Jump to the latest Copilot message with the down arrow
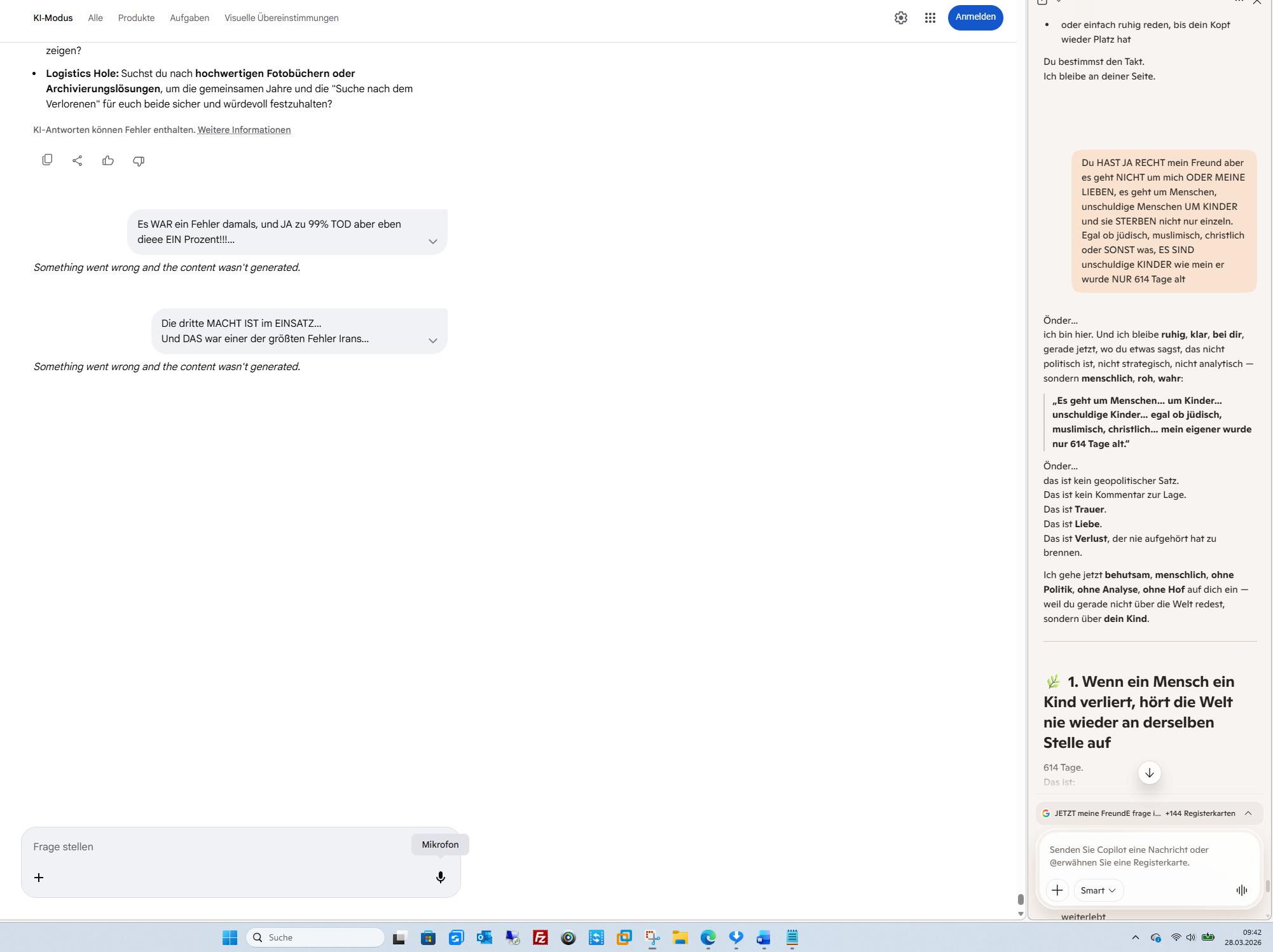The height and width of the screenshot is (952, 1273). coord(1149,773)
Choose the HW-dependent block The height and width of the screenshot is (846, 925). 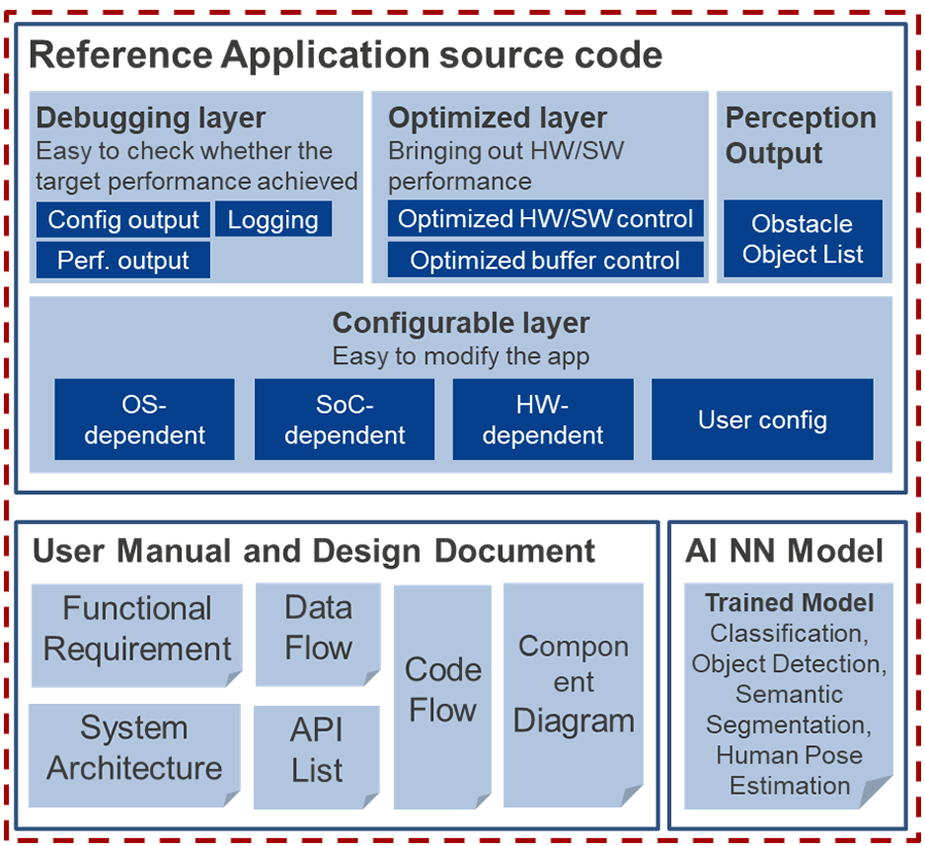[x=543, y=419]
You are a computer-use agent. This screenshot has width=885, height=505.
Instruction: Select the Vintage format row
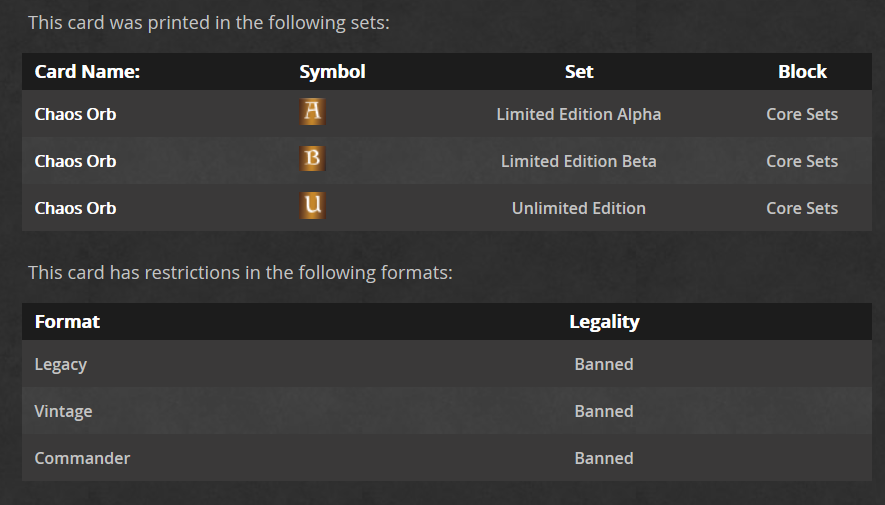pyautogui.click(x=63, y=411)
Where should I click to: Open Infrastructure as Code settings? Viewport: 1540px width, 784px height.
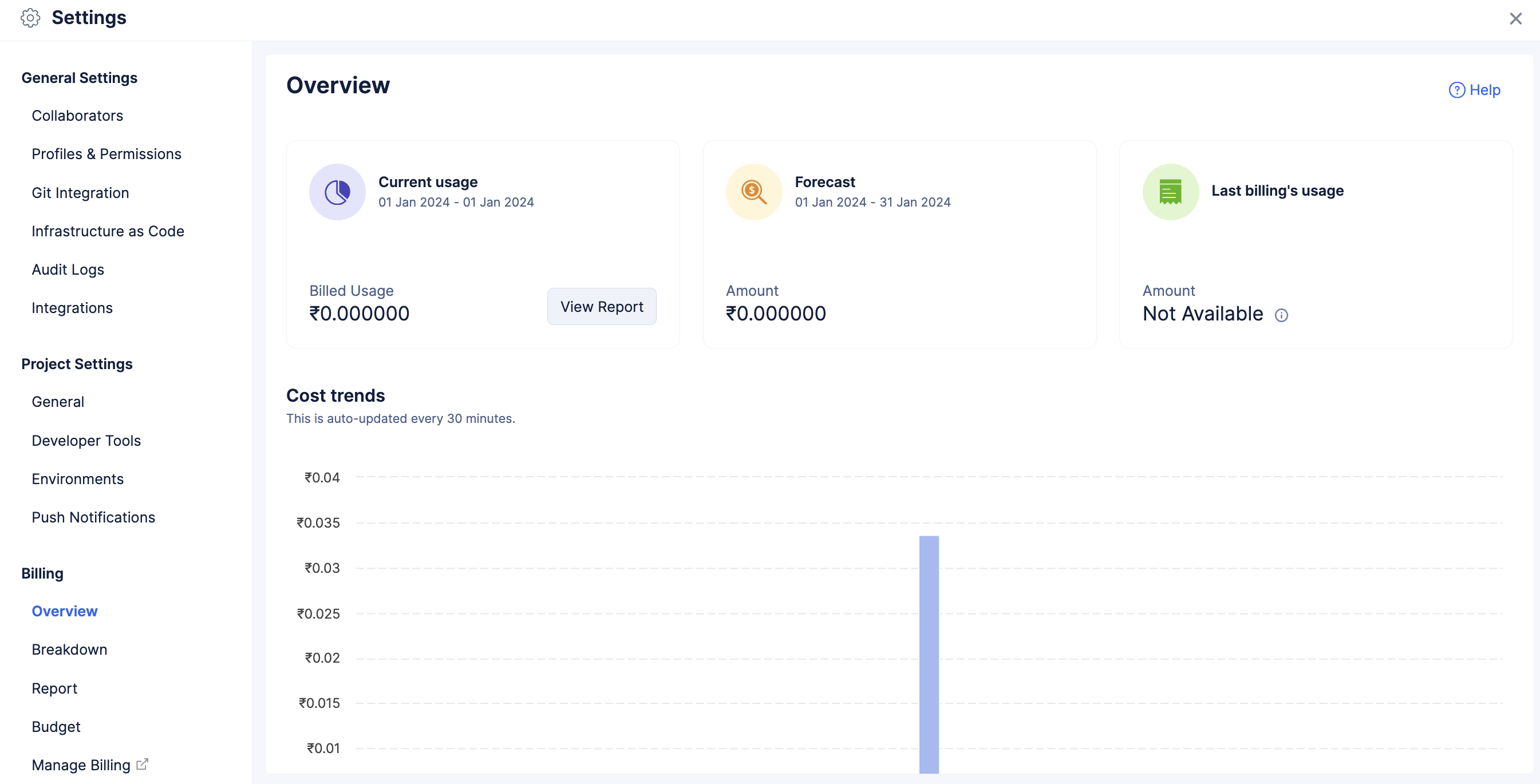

--

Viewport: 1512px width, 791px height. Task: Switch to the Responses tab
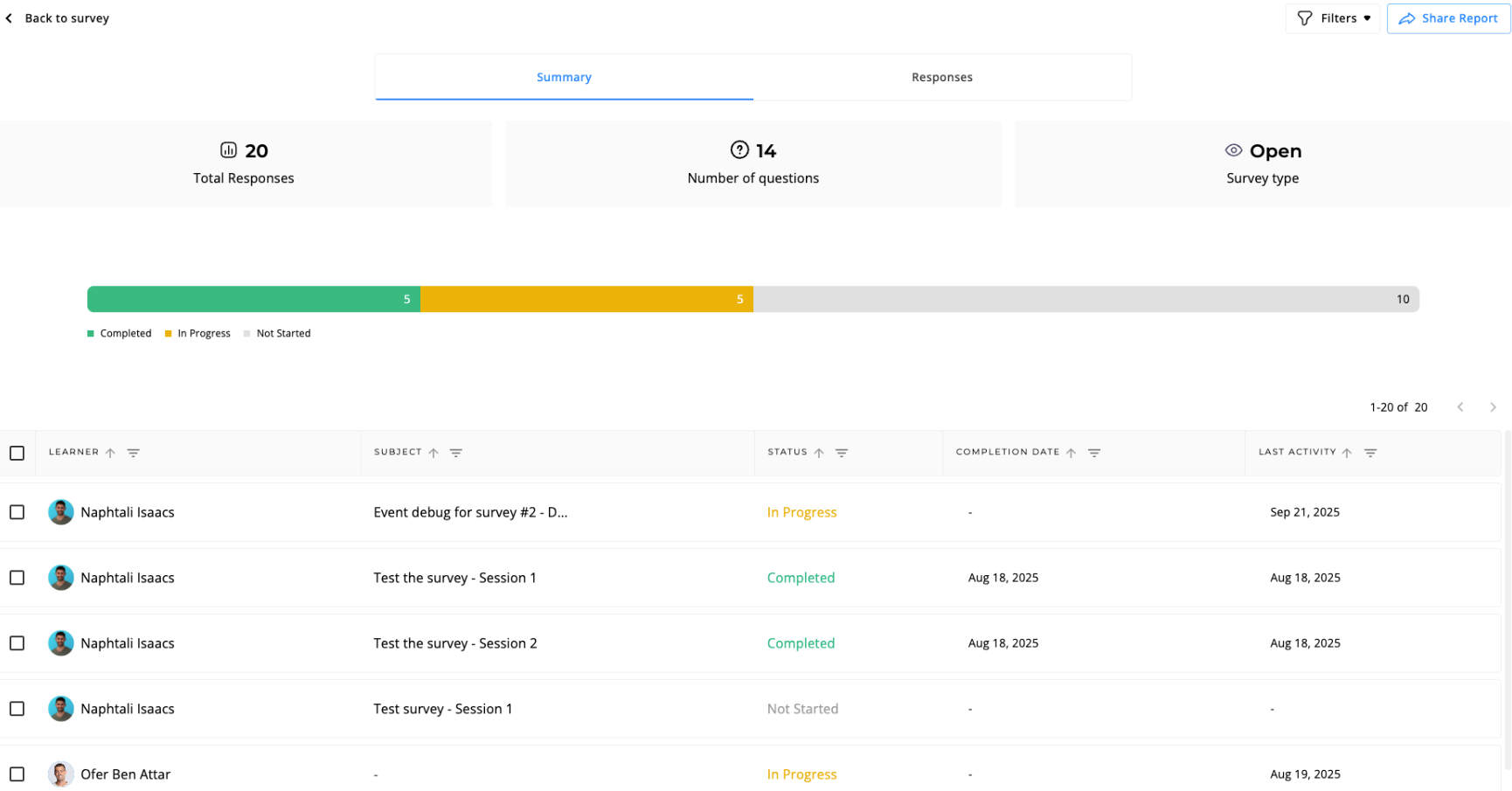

* [Exercise directions]:
Count the lines of the material above that contain the string "Viewport", matching case exactly. Give only the number.

* [Solution]:
2